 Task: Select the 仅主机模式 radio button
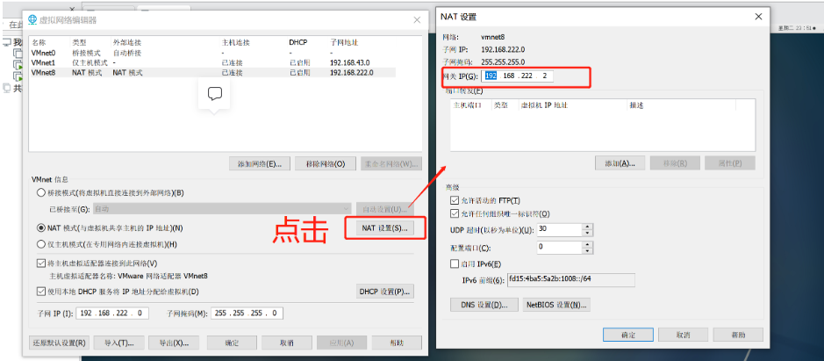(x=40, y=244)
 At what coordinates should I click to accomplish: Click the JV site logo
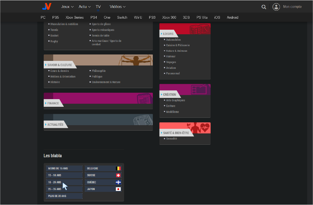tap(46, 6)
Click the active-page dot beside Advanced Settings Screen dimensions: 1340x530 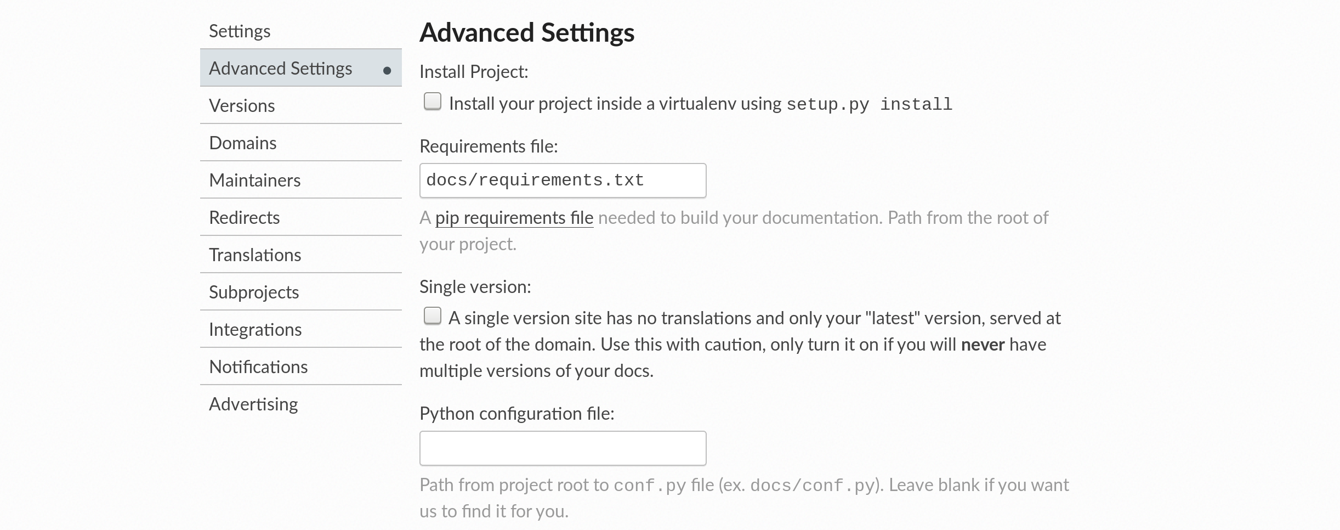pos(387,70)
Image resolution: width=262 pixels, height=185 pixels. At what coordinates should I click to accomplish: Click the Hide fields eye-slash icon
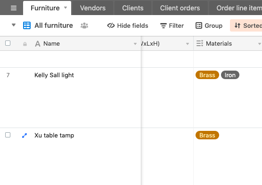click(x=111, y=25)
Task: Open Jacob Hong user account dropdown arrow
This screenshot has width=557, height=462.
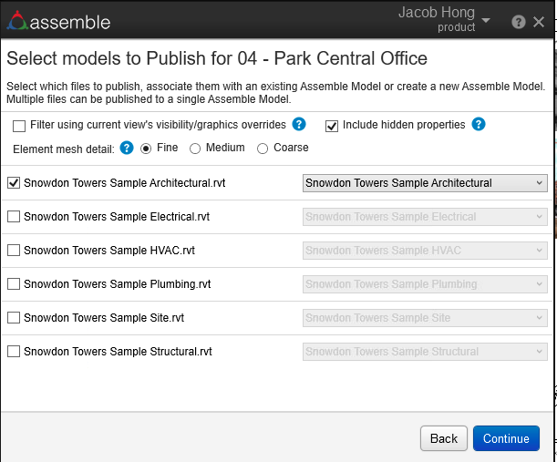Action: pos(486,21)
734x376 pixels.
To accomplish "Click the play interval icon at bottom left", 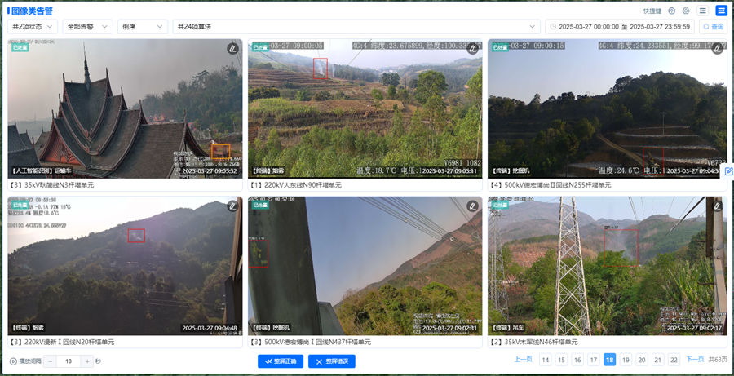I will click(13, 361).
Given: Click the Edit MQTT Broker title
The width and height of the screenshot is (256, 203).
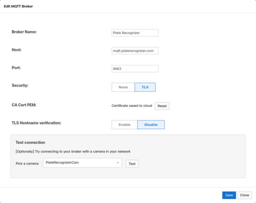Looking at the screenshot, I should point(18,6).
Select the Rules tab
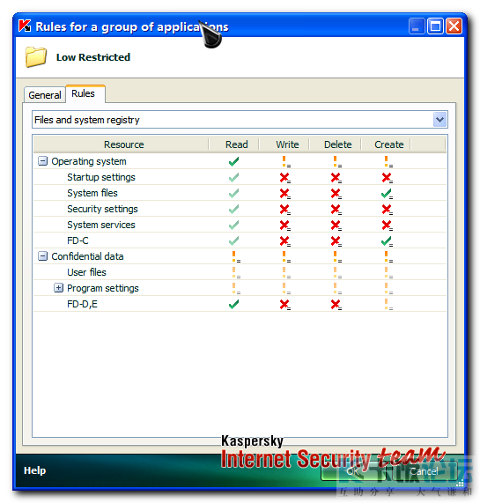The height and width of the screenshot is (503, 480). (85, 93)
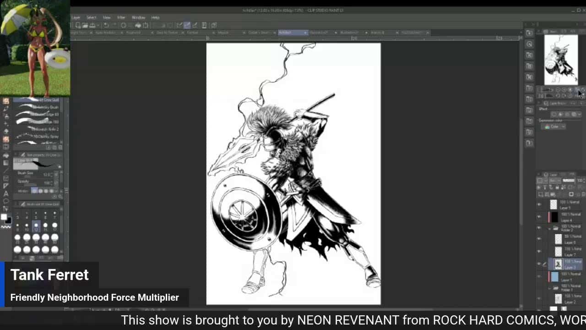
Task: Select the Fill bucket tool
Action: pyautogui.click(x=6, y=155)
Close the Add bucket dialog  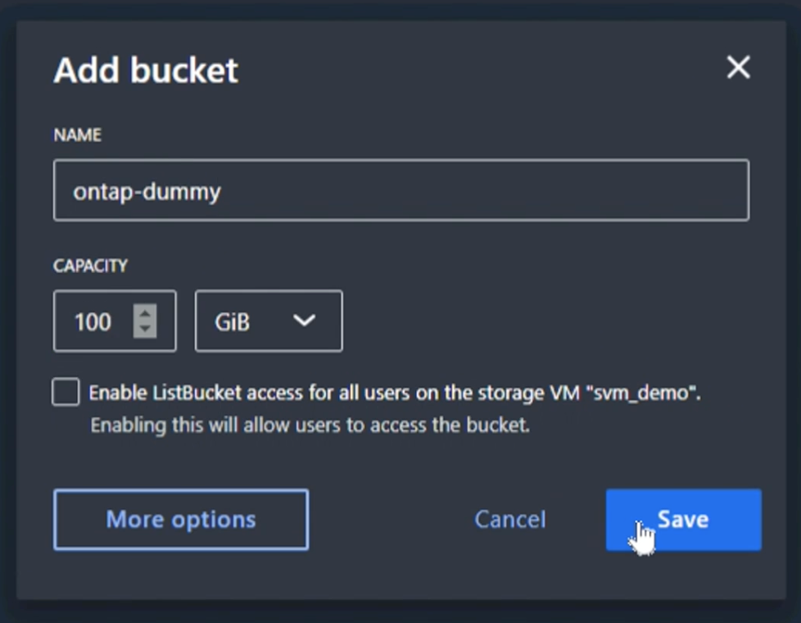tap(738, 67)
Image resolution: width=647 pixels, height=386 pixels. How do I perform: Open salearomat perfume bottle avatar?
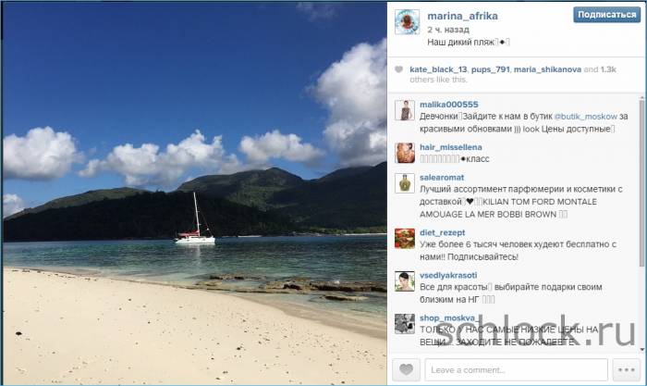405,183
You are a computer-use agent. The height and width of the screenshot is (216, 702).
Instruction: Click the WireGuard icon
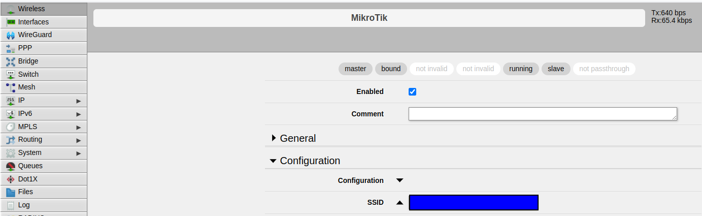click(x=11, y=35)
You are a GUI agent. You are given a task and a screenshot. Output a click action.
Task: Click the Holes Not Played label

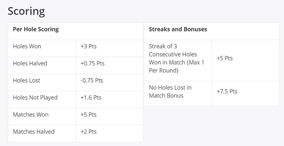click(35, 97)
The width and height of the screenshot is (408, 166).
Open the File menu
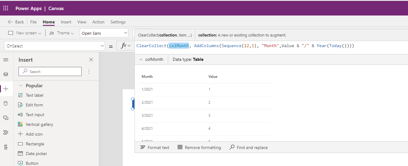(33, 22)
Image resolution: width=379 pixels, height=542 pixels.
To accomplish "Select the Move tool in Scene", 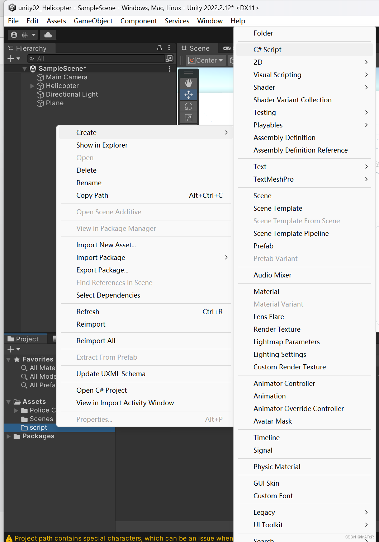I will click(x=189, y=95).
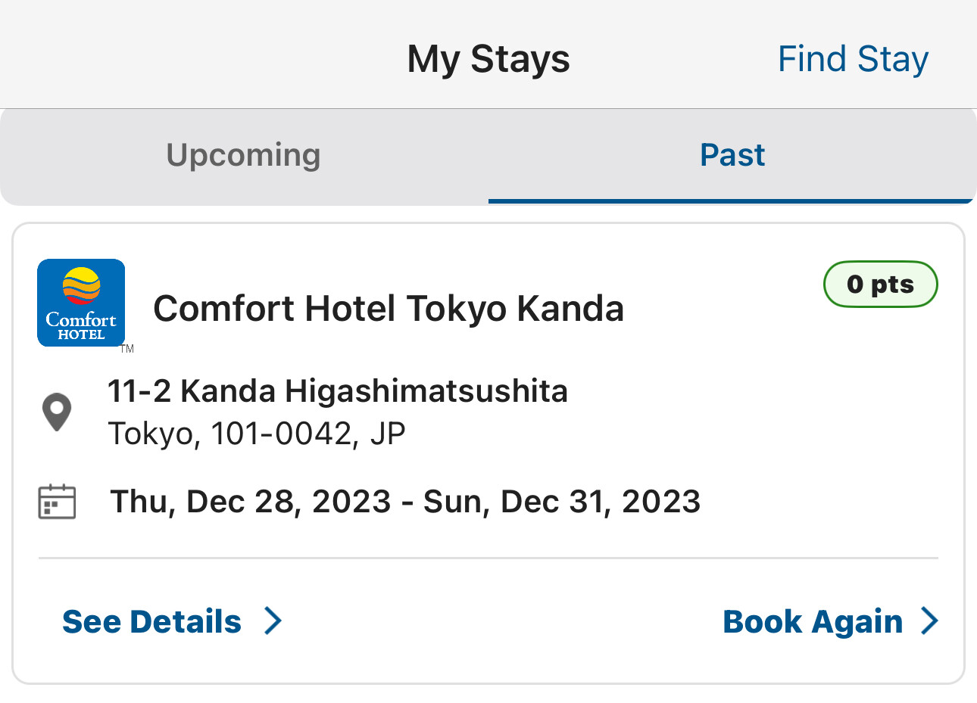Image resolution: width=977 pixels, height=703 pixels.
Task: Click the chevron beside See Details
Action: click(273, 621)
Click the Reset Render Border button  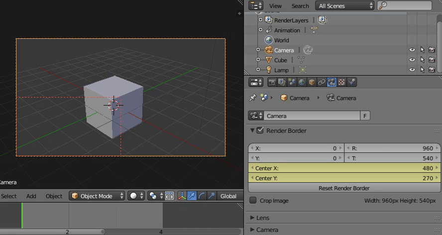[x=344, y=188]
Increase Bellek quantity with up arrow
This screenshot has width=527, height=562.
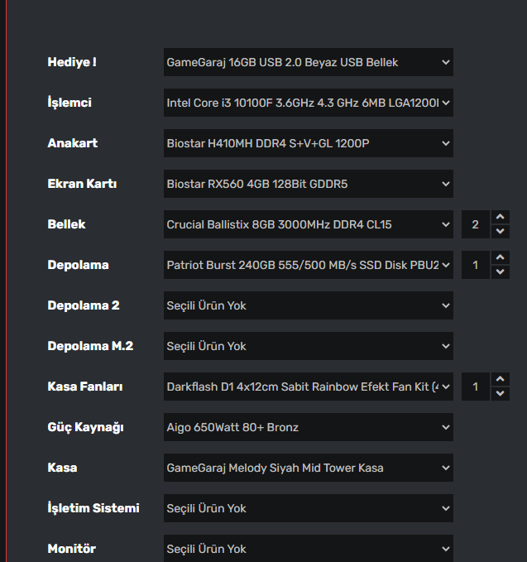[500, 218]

=======

All lines from the listing above that include "agent" should be shown.

■ ANSWER TO THE PROBLEM ■
You are a computer-use agent. The height and width of the screenshot is (216, 702).
You are a GUI agent. You are given a task and a screenshot. Output a click action.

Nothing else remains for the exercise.